As of the 2010 United States census, there were 2,375 people, 808 households, and 554 families residing in the village.

===2000 census===
In 2000, 31.7% had children under the age of 18 living with them, 47.3% were married couples living together, 14.9% had a female householder with no husband present, and 33.0% were non-families. 27.1% of all households were made up of individuals, and 7.9% had someone living alone who was 65 years of age or older. The average household size was 2.63 and the average family size was 3.22.

In 2000, age distribution was 23.0% under the age of 18, 7.6% from 18 to 24, 31.9% from 25 to 44, 23.9% from 45 to 64, and 13.5% who were 65 years of age or older. The median age was 38 years. For every 100 females, there were 97.5 males. For every 100 females age 18 and over, there were 93.1 males.

In 2000, the median household income $40,197, and the median family income was $44,800. Males had a median income of $31,302 versus $26,274 for females.

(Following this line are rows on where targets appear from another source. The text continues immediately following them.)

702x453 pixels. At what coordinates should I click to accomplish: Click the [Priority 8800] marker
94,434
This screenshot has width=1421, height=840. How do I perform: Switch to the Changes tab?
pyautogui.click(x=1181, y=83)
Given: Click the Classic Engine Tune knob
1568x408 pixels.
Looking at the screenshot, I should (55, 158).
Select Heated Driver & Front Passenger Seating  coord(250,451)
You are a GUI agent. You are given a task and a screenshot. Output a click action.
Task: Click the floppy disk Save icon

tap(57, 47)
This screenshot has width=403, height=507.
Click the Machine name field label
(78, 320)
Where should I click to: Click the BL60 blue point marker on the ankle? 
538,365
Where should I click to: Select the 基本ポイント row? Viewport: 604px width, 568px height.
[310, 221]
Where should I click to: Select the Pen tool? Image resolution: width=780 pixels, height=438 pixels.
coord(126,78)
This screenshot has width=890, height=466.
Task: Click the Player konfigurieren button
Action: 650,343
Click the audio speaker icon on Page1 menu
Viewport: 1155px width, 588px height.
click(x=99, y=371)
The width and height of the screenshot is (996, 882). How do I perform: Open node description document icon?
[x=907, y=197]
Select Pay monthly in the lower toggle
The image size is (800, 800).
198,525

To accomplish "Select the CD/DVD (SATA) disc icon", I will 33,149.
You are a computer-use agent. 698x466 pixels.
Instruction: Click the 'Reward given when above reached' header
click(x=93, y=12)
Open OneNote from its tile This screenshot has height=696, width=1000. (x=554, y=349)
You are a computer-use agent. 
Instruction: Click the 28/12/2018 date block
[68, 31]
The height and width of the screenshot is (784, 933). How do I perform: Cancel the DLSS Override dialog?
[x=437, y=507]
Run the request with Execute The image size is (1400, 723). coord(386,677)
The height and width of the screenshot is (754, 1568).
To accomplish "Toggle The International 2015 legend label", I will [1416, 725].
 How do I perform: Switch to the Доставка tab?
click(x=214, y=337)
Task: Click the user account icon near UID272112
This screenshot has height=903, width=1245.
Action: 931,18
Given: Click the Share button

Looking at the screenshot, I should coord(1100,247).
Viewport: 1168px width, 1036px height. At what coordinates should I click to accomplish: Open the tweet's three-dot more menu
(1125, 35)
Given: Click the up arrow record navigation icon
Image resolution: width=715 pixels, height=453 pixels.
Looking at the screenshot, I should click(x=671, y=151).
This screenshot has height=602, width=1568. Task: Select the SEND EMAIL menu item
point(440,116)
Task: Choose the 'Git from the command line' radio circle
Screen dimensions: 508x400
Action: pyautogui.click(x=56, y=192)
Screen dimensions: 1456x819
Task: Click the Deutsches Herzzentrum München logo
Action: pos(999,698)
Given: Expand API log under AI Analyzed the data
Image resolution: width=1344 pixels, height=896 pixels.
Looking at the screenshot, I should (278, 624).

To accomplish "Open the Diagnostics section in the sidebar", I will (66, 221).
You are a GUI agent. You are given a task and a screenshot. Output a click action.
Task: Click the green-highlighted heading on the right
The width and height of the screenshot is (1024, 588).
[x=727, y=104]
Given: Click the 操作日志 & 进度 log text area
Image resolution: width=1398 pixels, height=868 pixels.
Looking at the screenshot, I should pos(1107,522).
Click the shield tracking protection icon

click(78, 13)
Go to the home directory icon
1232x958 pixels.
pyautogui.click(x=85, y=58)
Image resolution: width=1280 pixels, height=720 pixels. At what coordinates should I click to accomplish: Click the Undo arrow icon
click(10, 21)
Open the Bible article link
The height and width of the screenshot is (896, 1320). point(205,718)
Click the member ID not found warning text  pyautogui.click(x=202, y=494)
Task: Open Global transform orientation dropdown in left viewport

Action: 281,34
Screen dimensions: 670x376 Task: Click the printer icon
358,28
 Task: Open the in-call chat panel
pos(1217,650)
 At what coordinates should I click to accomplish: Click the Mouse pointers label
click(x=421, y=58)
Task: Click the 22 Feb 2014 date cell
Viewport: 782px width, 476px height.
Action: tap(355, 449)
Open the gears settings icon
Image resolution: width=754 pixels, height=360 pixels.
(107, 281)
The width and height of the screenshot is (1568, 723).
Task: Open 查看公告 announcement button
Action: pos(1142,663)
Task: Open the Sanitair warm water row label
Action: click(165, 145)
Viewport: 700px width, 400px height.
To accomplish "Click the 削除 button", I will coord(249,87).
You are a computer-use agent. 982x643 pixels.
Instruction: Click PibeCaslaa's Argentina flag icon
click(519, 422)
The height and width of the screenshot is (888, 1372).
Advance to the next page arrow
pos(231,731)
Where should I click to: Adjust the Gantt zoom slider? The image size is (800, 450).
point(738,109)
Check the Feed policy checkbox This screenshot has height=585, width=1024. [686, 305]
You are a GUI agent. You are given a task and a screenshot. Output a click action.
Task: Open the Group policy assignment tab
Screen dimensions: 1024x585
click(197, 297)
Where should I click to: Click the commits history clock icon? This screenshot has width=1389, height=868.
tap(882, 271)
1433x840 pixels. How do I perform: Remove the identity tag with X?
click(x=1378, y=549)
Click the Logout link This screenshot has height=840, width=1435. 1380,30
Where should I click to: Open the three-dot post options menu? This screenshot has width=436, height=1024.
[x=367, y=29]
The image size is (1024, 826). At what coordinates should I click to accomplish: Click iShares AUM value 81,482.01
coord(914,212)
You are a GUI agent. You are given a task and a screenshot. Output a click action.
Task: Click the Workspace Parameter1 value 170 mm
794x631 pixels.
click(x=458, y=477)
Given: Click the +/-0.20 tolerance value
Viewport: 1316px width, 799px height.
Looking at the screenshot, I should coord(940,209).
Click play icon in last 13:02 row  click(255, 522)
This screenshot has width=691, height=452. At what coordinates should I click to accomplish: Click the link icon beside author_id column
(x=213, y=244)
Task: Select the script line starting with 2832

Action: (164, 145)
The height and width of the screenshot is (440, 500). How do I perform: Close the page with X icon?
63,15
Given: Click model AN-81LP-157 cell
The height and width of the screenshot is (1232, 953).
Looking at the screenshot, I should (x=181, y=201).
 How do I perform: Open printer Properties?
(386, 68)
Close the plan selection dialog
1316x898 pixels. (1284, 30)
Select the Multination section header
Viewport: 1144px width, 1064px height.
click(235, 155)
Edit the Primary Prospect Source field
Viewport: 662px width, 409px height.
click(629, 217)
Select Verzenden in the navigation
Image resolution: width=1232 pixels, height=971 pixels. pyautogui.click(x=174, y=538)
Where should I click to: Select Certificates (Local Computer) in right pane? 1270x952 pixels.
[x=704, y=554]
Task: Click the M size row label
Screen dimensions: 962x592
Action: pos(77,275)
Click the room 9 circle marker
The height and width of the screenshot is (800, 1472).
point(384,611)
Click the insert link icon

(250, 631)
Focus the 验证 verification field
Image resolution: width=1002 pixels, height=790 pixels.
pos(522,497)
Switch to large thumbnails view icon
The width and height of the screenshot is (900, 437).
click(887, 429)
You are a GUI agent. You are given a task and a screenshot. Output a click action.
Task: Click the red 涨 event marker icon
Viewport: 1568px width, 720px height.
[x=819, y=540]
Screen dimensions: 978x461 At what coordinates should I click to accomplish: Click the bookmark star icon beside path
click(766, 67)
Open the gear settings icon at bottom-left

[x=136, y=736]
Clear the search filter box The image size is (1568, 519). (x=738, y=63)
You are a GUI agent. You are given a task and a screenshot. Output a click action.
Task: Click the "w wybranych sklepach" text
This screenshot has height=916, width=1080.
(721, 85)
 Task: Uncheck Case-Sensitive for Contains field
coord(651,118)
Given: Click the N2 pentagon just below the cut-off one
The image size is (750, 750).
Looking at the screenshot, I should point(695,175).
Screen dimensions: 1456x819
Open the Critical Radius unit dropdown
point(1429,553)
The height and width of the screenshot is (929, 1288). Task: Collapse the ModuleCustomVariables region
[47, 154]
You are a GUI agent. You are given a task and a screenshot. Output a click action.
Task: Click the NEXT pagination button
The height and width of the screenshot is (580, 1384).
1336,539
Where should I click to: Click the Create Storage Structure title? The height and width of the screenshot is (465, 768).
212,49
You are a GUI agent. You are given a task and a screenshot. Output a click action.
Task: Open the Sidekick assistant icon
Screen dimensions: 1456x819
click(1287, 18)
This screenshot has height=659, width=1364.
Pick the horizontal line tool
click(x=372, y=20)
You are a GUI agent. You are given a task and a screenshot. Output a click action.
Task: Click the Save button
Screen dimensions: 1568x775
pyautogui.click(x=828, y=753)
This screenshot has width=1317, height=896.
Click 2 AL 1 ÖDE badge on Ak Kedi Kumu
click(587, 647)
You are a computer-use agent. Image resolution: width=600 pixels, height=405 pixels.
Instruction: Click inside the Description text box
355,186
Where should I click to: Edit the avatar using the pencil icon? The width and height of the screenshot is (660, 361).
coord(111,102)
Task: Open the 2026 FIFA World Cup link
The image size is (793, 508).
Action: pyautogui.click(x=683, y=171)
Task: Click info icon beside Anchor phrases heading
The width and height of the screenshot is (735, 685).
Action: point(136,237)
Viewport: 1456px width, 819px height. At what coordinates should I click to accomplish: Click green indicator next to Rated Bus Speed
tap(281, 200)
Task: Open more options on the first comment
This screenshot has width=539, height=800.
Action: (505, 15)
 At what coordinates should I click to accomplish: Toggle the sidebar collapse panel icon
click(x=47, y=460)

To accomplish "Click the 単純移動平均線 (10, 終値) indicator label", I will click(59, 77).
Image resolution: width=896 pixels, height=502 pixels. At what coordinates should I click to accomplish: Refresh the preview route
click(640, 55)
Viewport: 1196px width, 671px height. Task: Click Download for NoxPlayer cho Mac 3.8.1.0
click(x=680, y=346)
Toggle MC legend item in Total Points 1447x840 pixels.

The per capita income for the village was $21,139. About 9.5% of families and 11.3% of the population were below the poverty line, including 16.3% of those under age 18 and 6.6% of those age 65 or over.

In 2000, speakers of Spanish as a first language made up 71.66%, and English as the main language accounted for 28.34% of the population.

==Education==
Virginia Gardens is a part of Miami-Dade County Public Schools.
- Miami Springs High School serves Virginia Gardens.
- Blessed Trinity Catholic School, a K–8 school of the Roman Catholic Archdiocese of Miami, is in Virginia Gardens.